[Records supplied Boundary: Start]

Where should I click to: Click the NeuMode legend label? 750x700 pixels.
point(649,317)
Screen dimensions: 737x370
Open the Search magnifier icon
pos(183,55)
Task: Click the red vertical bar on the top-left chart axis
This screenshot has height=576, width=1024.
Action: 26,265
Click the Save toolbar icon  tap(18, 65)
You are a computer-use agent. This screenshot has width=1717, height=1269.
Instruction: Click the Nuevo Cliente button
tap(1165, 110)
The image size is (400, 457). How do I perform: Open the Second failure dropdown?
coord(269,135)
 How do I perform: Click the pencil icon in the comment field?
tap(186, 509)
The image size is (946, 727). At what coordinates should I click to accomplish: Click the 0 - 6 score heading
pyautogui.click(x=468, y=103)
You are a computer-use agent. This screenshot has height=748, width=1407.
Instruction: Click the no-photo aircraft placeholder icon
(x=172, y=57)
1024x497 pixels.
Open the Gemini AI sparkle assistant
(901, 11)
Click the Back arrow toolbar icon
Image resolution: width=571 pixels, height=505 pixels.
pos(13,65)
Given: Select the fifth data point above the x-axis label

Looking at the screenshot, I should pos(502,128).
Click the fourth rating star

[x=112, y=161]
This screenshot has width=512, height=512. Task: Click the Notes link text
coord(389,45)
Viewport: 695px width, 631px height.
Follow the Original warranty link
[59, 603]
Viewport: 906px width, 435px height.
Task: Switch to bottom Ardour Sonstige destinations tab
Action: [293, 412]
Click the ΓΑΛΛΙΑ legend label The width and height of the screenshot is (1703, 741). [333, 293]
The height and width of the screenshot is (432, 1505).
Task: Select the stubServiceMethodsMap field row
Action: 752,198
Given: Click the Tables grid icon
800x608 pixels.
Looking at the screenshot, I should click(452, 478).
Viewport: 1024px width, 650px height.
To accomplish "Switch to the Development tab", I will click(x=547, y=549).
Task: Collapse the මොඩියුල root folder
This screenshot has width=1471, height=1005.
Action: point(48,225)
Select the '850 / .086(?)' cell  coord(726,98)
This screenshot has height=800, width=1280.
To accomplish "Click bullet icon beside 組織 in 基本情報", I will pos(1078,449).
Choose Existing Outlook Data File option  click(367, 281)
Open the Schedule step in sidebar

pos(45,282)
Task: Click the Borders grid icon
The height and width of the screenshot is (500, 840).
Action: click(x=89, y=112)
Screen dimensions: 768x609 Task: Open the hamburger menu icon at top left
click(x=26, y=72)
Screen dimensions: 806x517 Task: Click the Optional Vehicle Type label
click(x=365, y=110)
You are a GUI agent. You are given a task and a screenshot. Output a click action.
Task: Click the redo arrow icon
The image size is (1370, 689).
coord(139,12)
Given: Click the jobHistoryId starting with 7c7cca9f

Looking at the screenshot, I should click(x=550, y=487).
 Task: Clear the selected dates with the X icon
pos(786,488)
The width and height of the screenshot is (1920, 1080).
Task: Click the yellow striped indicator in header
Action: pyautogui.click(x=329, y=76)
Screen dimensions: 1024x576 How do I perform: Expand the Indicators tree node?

[Records supplied Boundary: End]

Activity >> Through the line that holds "has width=1717, height=1269.", repeat the material above exactly, starting at its first line.

Response below >>
Where should I click to: Click the NeuMode legend label? 750x700 pixels.
point(649,317)
Screen dimensions: 737x370
Open the Search magnifier icon
pos(183,55)
Task: Click the red vertical bar on the top-left chart axis
This screenshot has height=576, width=1024.
Action: 26,265
Click the Save toolbar icon  tap(18, 65)
You are a computer-use agent. This screenshot has width=1717, height=1269.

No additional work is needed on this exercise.